▸ **Aim of the exercise**: Check the listing below line by line and report how many lines hold "agent", with no other words.

▸ **Stored data**:
▽

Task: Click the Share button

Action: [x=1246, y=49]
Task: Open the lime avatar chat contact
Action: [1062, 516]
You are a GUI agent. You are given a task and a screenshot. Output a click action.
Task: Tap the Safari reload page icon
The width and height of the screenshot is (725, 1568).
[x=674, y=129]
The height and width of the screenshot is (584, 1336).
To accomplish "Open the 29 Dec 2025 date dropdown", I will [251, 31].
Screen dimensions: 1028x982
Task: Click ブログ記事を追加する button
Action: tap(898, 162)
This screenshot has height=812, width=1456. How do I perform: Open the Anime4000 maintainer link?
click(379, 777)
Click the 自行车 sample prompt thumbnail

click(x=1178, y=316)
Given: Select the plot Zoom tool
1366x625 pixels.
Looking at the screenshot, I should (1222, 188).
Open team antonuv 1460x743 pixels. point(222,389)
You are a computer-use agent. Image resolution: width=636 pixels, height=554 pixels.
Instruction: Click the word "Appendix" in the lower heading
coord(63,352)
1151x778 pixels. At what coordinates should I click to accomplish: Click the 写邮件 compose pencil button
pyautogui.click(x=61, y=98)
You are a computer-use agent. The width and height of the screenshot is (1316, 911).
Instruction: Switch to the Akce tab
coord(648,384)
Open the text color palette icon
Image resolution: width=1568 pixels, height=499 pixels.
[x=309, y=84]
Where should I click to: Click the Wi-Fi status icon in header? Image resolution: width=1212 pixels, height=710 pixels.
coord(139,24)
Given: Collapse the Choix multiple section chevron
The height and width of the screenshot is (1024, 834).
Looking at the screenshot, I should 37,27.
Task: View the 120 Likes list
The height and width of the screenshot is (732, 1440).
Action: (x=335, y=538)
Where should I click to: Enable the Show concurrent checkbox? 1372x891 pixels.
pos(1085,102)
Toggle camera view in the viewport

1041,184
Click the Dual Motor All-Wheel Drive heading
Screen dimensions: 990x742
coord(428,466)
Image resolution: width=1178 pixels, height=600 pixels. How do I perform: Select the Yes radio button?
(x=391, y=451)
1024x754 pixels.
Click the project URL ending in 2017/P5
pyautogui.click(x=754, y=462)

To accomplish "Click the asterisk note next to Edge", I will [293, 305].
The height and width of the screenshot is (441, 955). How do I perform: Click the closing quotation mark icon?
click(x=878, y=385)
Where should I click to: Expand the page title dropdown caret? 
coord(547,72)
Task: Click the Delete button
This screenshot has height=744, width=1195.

△

▸ **Answer to this task**: 3